Psychische Erkrankungen sind erstmals der häufigste Grund für Krankschreibungen in Deutschland. Das zeigt eine aktuelle Analyse der DAK-Gesundheit für das erste Halbjahr 2026. Die Diagnosen stiegen um neun Prozent im Vergleich zum Vorjahreszeitraum – bei einem allgemeinen Krankenstand von stabilen 5,3 Prozent. Im Schnitt dauert eine Krankschreibung wegen psychischer Leiden 9,7 Tage.

DAK-Chef Andreas Storm fordert deshalb mehr Prävention. Die Bundesregierung hat bereits eine entsprechende Offensive angekündigt. Ob die Maßnahmen ausreichen, ist fraglich.

Radiologen besonders betroffen

Besonders dramatisch ist die Lage in der Radiologie. Eine Studie des Kantonsspitals Baden zeigt: 76,7 Prozent der deutschen Radiologen leiden unter Burnout-Symptomen. Die Ursachen sind klar: Lichtmangel, Vitamin-D-Defizit und Schlafstörungen. Die Forscher um Landsmann et al. warnen, dass dies nicht nur die Ärzte belastet, sondern auch die Fehleranfälligkeit im Klinikalltag erhöht. Ihre Forderung: ergonomischere Arbeitsplätze.

Doch es gibt auch ungewöhnliche Lösungsansätze. Die Universität Flensburg untersuchte in einer Studie, die Ende Juni in BMC Geriatrics erschien, den Effekt von Clownvisiten in Pflegeheimen. Ergebnis: Regelmäßige Besuche steigern das emotionale Wohlbefinden und bremsen den Abbau psychischer Resilienz bei Bewohnern.

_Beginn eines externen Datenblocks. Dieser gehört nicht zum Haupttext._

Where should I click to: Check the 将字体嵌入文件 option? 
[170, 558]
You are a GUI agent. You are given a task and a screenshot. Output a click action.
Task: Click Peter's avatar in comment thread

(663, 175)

Neue Arbeitszeitmodelle auf dem Prüfstand

Viele Kliniken suchen nach Auswegen aus der Überlastung. Das Spital Uster testet ein „42+4-Modell“: 46 Stunden pro Woche, davon 42 für die klinische Arbeit und vier für Weiterbildung. In 60 Prozent der Wochen klappt die Umsetzung, ohne die Patientensicherheit zu gefährden. Das Spital Affoltern will das Modell ab September übernehmen.

Anzeige

Psychische Erkrankungen sind erstmals der häufigste Grund für Krankschreibungen – mit 184 Fehltagen pro 100 Versicherten. Gleichzeitig gefährden Lieferengpässe bei Psychopharmaka und weniger Therapieplätze die Behandlung. Dieser Leitfaden zeigt Ihnen, wie Sie als Arbeitgeber gegensteuern: mit einer Checkliste für betriebliche Gesundheitsförderung, einem Leitfaden zum Umgang mit Lieferengpässen und einer Übersicht neuer Therapieoptionen. Jetzt kostenlosen HR-Leitfaden anfordern

Der Hintergrund: Assistenz- und Oberärzte arbeiten im Schnitt 54,6 Stunden pro Woche – weit über der gesetzlichen Grenze.

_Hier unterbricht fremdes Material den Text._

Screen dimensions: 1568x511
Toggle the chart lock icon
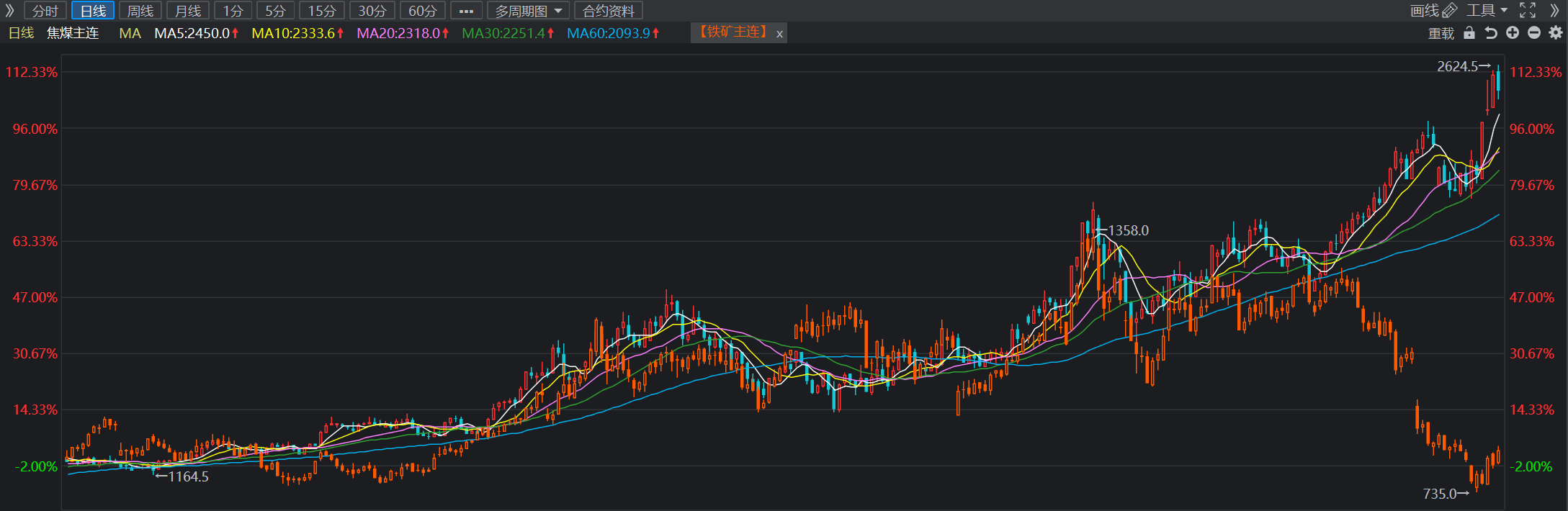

Technologie als Entlastung

Der Bundesverband Medizintechnologie (BVMed) setzt auf Hightech. Er fordert den systematischen Einsatz von Wearables, Telemonitoring und KI-gestützter Diagnostik. Das Ziel: kontinuierliche Datenerfassung zur Prävention von Herz-Kreislauf-Erkrankungen und Diabetes – und weniger Belastung fürs Personal.

Ein konkretes Beispiel ist das Projekt „ViseKat“. Dort entwickeln Forscher ein Sensorpflaster, das bei Massenanfällen von Verletzten die Vitalwerte überwacht und die Triage erleichtert.

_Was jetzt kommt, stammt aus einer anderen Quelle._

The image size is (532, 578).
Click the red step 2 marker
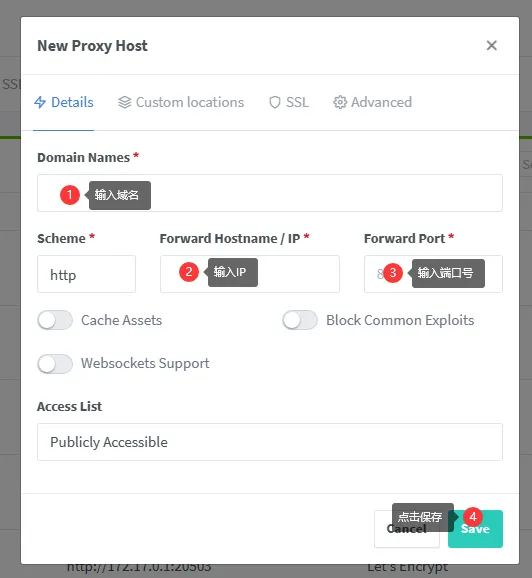pos(189,272)
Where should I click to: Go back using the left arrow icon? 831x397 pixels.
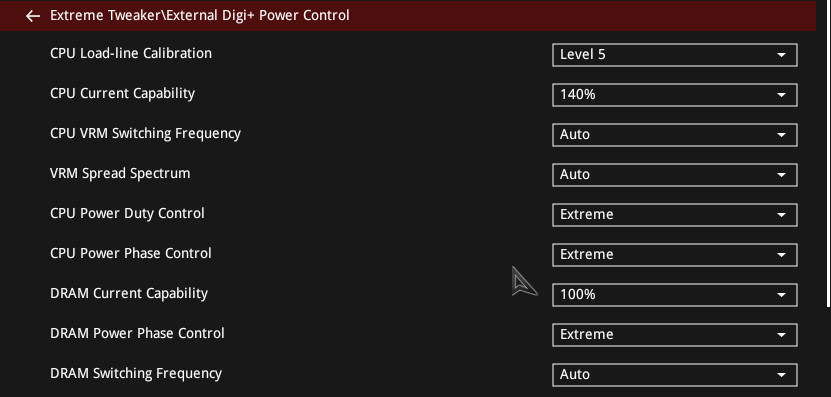(x=33, y=16)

Spargesetz gefährdet Entlastung

Anzeige

Während die Forschung mit Xanamem und Ketamin neue Wege gegen Depressionen findet, verschärft das GKV-Beitragssatzstabilisierungsgesetz die Versorgungskrise. Für HR-Verantwortliche heißt das: längere Ausfallzeiten und höhere Belastung der Teams. Unser Report liefert konkrete Handlungsempfehlungen – von der Früherkennung bis zur Wiedereingliederung. Report jetzt kostenlos anfordern

Die Politik gibt jedoch ein widersprüchliches Signal. Am 20. Juli konkretisierte das Bundesgesundheitsministerium seine Präventionsoffensive mit den Schwerpunkten „gesundes Arbeiten“ und „gesundes Altern“. Vertreter der Bundesärztekammer und des GKV-Spitzenverbandes sind eingebunden.

Doch nur zehn Tage zuvor verabschiedete der Bundestag das Beitragssatzstabilisierungsgesetz. Es sieht Einsparungen von 19 Milliarden Euro vor – unter anderem durch eine Deckelung der Pflegebudgets. Kritiker warnen, dass Tariflohnsteigerungen dann nicht mehr refinanziert werden können. Die Charité kündigte bereits einen bestehenden Entlastungstarifvertrag. Fachkräfte fürchten, dass die Sparmaßnahmen den Personalmangel verschärfen und die psychische Gesundheit weiter belasten.

Disclaimer zu unseren Artikeln: Keine Anlageberatung, keine Kauf- oder Verkaufsempfehlung. Angaben zu Kursen, Unternehmen und Märkten ohne Gewähr; Änderungen jederzeit möglich. Börsengeschäfte können zu hohen Verlusten führen. Unsere Beiträge werden ganz oder teilweise automatisiert mit Unterstützung von AI erstellt und geprüft.